Muscle Net Tips: This plan mainly exercises the main muscle groups, with a relatively large number of groups. It is suitable for people who have a certain foundation and want to try new combinations of movements.

If you have already tried different training methods such as super sets and drop sets, it is time to try a new training method. This time the editor introduces the "Advanced 101" method, which is a training method that allows you to increase muscle mass and strength at the same time. Are you interested? Let's take a look!

Muscular-imbalance-neveux

"Advanced 101" is a very simple training method. You only need to do 8 groups of each action, and the number of actions is 15, 15, 15, 12, 12, 12, 10, 10, for a total of 101 times. This method is suitable for any muscle group and allows you to gain muscle quickly, because this method allows more blood to stay in the relevant muscles, giving you a pumping feeling. If you want the effect to be more noticeable, you can slowly increase the weight during the "Advanced 101" process. I believe your muscles will feel explosive!
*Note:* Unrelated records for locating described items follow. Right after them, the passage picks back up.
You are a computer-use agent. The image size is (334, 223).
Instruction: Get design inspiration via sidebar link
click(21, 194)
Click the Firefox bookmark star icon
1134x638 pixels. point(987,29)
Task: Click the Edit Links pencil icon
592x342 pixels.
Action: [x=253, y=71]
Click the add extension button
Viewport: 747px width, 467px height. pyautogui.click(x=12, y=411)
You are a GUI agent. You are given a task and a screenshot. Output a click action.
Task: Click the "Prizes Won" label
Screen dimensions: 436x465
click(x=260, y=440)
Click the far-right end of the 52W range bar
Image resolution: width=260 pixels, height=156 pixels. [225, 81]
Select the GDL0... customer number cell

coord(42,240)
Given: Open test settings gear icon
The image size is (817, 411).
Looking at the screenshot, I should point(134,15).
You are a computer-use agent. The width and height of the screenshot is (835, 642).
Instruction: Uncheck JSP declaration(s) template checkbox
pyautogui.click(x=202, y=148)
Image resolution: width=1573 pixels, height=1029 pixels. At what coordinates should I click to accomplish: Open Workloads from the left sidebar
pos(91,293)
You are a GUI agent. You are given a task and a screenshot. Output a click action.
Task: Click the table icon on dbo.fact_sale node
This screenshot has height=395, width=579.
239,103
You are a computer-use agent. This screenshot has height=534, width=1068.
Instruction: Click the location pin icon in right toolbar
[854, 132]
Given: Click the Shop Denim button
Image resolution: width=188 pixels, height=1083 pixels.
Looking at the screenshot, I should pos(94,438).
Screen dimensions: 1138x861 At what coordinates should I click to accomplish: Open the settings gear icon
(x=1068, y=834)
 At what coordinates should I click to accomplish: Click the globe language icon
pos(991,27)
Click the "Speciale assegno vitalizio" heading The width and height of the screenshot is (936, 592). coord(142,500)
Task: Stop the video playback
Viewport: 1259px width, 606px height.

The editor recommends using "Advanced 101" in every training. Pick the two movements you want to see the most effect, and use "Advanced 101" in the first two movements of training to make your strength more concentrated.


"Advanced 101" method training plan (the plan is suitable for people who have a certain foundation and want to try new action combinations. )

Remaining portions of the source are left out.